Theorem (Cherukhin 2000): For every symmetric boolean function $f$ of $n$ variables, \[ L(f)=\Omega\Big(n\cdot \ln\frac{n}{d(f)} \Big). \]This extends Theorem 6.21 in the book to formulas using arbitrary boolean functions of larger number $k$ of variables (larger than $k=2$). Cherukhin's proof is also entirely different.

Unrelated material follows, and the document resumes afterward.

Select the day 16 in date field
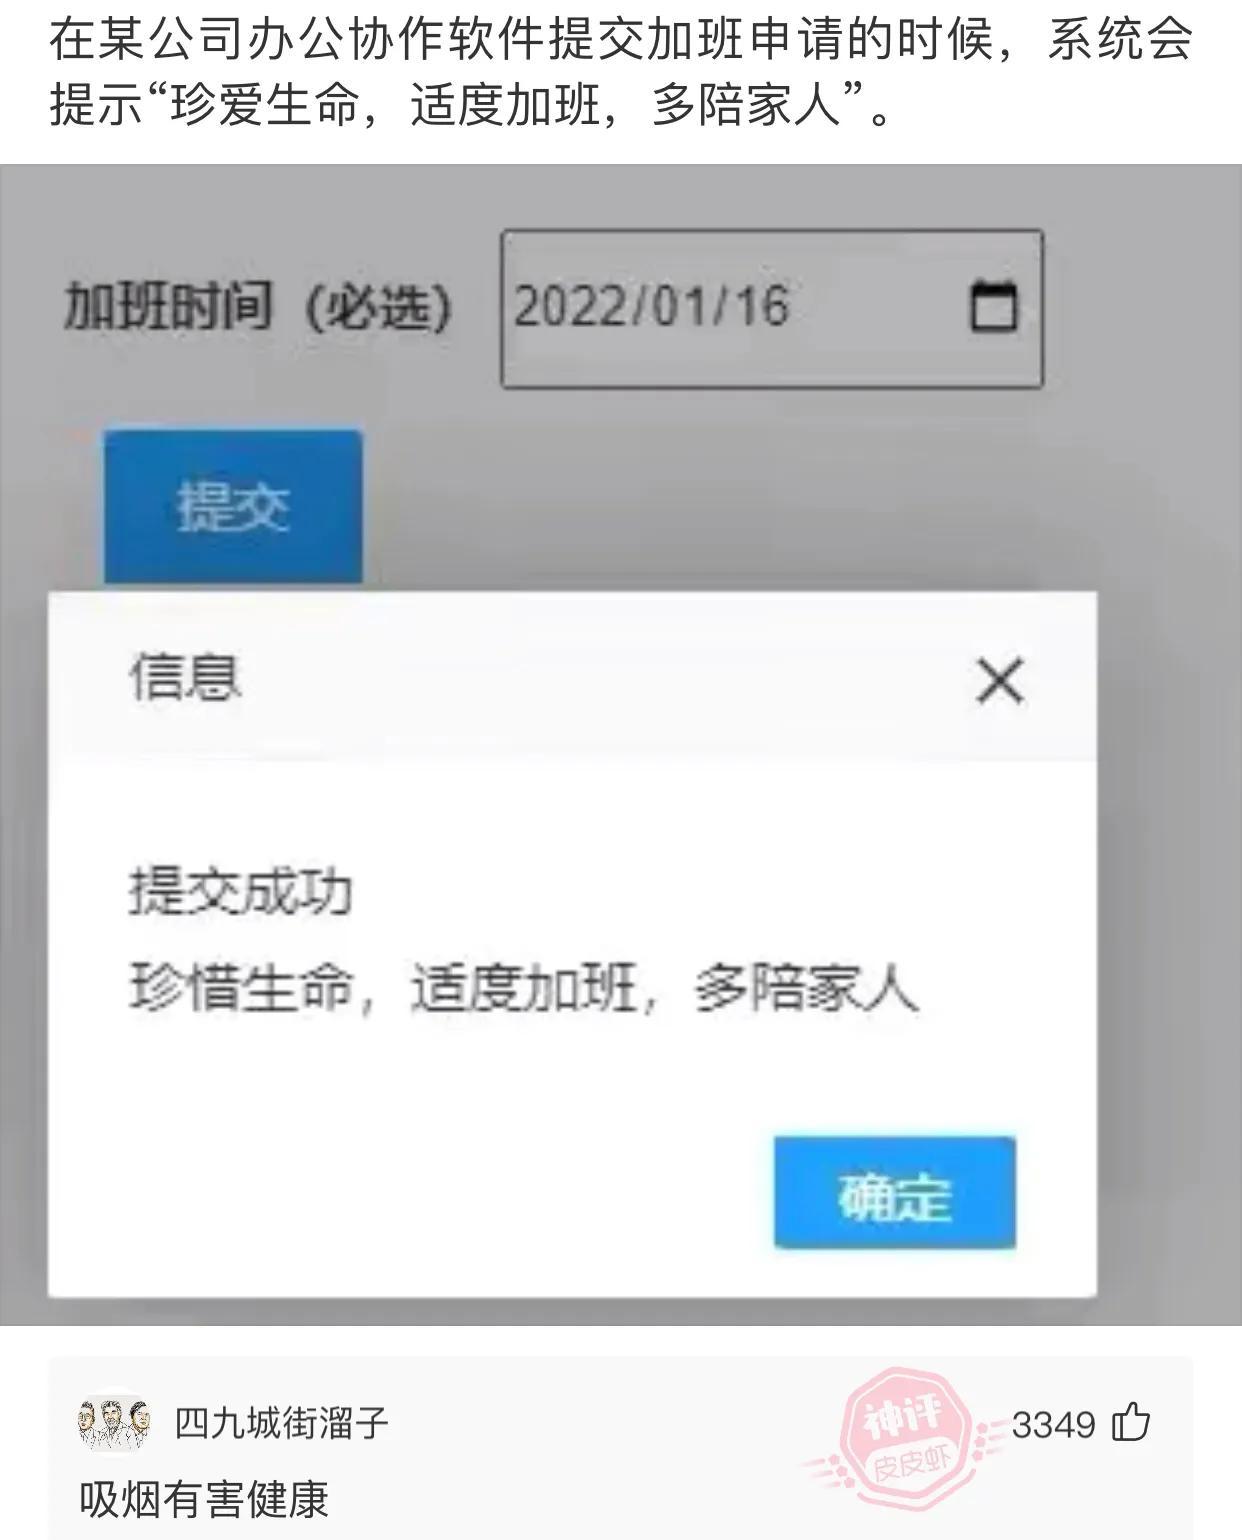 (x=761, y=306)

For example, if $f$ is the majority function, then $d(f)=1$, and we obtain $L(f)=\Omega(n\log n)$. But if $f$ is the parity function, then $d(f)$ is maximal, is about $n/2$, and we only obtain $L(f)=\Omega(n)$. This is not strange: formulas are allowed tu use arbitrary boolean functions of a constant number of variables, including $x\oplus y$, as gates.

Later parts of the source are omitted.